Try it: From the listing below, retype exactly the line holding "Given: Collapse the body folder tree node", the line holding "You are a computer-use agent. Image", and the lines between them; skip everything else.

Source data:
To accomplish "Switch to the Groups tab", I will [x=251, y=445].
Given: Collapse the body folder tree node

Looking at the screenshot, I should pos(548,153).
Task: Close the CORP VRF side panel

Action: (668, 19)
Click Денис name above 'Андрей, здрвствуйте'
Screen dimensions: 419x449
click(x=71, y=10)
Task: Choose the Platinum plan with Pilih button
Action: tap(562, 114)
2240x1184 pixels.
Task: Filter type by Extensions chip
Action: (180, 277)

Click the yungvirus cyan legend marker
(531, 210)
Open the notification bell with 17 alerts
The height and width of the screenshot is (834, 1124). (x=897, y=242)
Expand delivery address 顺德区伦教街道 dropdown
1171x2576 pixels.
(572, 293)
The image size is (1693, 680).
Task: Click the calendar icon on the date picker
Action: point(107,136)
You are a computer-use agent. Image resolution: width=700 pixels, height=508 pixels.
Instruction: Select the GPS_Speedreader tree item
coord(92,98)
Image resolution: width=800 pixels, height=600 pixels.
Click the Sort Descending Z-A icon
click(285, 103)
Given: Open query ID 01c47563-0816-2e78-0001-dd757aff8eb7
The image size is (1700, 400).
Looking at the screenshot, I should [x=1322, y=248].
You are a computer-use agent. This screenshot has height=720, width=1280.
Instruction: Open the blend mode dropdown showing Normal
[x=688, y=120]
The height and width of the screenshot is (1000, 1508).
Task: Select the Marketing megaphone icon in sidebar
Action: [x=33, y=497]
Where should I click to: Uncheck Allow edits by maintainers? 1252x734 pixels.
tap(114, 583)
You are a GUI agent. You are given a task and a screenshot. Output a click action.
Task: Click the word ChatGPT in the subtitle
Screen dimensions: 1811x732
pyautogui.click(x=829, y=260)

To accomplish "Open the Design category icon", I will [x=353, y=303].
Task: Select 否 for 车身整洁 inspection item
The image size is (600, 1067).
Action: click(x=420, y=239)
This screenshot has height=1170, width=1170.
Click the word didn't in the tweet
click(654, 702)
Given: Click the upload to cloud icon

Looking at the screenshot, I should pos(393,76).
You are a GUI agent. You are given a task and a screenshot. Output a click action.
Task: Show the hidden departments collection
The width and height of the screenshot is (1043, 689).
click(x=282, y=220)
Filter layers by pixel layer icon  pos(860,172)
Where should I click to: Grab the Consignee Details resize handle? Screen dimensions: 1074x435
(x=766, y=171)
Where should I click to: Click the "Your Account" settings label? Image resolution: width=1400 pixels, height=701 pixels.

Answer space:
Given: Collapse the body folder tree node

Looking at the screenshot, I should pos(548,153).
Task: Close the CORP VRF side panel

Action: (668, 19)
Click Денис name above 'Андрей, здрвствуйте'
Screen dimensions: 419x449
click(x=71, y=10)
Task: Choose the Platinum plan with Pilih button
Action: tap(562, 114)
2240x1184 pixels.
Task: Filter type by Extensions chip
Action: (180, 277)

Click the yungvirus cyan legend marker
(531, 210)
Open the notification bell with 17 alerts
The height and width of the screenshot is (834, 1124). (x=897, y=242)
Expand delivery address 顺德区伦教街道 dropdown
1171x2576 pixels.
(572, 293)
The image size is (1693, 680).
Task: Click the calendar icon on the date picker
Action: point(107,136)
You are a computer-use agent. Image resolution: width=700 pixels, height=508 pixels.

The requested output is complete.